--- EXTRACTED ENTRIES Enclosed Below ---
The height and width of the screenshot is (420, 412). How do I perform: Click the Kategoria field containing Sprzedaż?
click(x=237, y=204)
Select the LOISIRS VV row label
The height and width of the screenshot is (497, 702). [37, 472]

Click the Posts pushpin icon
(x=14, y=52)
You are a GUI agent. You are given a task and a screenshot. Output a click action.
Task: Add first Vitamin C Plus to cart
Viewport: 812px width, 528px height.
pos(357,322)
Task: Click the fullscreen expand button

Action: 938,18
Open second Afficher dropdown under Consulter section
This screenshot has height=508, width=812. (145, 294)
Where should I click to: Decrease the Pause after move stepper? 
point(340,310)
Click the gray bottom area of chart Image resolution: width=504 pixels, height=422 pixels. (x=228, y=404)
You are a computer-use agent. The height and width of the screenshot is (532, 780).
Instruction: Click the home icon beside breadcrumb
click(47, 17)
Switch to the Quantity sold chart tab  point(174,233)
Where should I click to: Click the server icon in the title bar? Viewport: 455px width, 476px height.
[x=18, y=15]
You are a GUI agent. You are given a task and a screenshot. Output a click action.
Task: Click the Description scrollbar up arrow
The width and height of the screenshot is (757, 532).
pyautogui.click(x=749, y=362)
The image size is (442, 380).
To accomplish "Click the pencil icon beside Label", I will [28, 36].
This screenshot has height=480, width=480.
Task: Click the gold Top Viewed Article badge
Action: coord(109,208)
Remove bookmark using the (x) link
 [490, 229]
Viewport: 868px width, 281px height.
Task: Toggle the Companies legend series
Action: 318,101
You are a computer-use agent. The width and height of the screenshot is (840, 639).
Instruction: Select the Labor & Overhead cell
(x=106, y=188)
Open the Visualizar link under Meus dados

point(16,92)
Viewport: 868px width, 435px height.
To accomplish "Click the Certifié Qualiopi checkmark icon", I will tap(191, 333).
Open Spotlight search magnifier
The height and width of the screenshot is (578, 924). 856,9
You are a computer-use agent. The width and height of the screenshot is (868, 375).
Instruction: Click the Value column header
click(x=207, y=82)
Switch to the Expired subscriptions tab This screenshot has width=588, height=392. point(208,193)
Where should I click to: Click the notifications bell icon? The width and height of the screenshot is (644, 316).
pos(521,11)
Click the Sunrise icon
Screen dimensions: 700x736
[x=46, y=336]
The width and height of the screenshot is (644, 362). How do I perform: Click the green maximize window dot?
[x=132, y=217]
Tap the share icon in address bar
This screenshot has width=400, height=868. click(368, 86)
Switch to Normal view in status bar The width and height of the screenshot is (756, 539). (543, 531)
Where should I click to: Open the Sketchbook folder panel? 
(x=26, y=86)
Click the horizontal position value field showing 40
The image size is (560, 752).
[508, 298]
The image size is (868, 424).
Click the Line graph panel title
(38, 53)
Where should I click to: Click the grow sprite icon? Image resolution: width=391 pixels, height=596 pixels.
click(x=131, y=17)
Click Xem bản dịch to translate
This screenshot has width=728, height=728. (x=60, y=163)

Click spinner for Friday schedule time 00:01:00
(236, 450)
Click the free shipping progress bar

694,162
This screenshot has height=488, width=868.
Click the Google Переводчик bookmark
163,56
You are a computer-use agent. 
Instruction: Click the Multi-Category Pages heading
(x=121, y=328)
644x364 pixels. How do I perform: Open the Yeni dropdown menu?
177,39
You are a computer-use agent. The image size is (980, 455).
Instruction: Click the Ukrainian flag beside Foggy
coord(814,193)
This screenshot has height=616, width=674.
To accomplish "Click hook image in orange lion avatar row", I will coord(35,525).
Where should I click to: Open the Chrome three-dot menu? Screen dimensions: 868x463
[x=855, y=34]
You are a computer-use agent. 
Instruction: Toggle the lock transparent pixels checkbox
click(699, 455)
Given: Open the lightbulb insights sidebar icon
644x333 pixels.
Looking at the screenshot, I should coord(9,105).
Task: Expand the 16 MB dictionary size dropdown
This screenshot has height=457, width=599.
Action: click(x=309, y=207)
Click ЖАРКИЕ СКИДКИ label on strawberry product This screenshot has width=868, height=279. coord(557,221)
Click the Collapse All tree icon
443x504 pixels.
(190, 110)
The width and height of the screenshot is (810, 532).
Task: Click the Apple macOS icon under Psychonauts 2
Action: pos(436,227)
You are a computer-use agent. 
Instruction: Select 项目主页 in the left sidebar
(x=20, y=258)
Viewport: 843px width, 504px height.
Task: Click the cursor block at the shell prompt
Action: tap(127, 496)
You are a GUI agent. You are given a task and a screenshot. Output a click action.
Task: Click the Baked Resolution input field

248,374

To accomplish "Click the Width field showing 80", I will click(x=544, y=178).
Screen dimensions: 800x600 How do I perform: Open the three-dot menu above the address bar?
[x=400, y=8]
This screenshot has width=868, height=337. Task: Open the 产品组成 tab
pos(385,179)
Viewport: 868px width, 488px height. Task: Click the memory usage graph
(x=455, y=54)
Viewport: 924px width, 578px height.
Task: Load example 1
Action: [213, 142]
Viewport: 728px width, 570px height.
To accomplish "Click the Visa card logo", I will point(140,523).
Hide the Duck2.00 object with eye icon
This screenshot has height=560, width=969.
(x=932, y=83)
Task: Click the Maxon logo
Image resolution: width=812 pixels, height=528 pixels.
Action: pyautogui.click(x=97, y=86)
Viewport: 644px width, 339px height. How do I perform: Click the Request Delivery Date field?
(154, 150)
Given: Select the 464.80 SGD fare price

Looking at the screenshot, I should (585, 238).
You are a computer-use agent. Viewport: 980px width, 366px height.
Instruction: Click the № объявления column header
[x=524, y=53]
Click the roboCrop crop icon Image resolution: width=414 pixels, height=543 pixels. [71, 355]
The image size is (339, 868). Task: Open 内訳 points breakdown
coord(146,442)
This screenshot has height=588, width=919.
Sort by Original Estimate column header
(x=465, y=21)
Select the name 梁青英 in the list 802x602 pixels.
--- End of Enclosed EXTRACTED ENTRIES ---
# TASK BRIEF:
Copy only the stretch running from the line containing "Screen dimensions: 800x600" to the final line of the entries, both ends included, exactly as it stands.

# YOUR RESPONSE:
Screen dimensions: 800x600 How do I perform: Open the three-dot menu above the address bar?
[x=400, y=8]
This screenshot has width=868, height=337. Task: Open the 产品组成 tab
pos(385,179)
Viewport: 868px width, 488px height. Task: Click the memory usage graph
(x=455, y=54)
Viewport: 924px width, 578px height.
Task: Load example 1
Action: [213, 142]
Viewport: 728px width, 570px height.
To accomplish "Click the Visa card logo", I will point(140,523).
Hide the Duck2.00 object with eye icon
This screenshot has height=560, width=969.
(x=932, y=83)
Task: Click the Maxon logo
Image resolution: width=812 pixels, height=528 pixels.
Action: pyautogui.click(x=97, y=86)
Viewport: 644px width, 339px height. How do I perform: Click the Request Delivery Date field?
(154, 150)
Given: Select the 464.80 SGD fare price

Looking at the screenshot, I should (585, 238).
You are a computer-use agent. Viewport: 980px width, 366px height.
Instruction: Click the № объявления column header
[x=524, y=53]
Click the roboCrop crop icon Image resolution: width=414 pixels, height=543 pixels. [71, 355]
The image size is (339, 868). Task: Open 内訳 points breakdown
coord(146,442)
This screenshot has height=588, width=919.
Sort by Original Estimate column header
(x=465, y=21)
Select the name 梁青英 in the list 802x602 pixels.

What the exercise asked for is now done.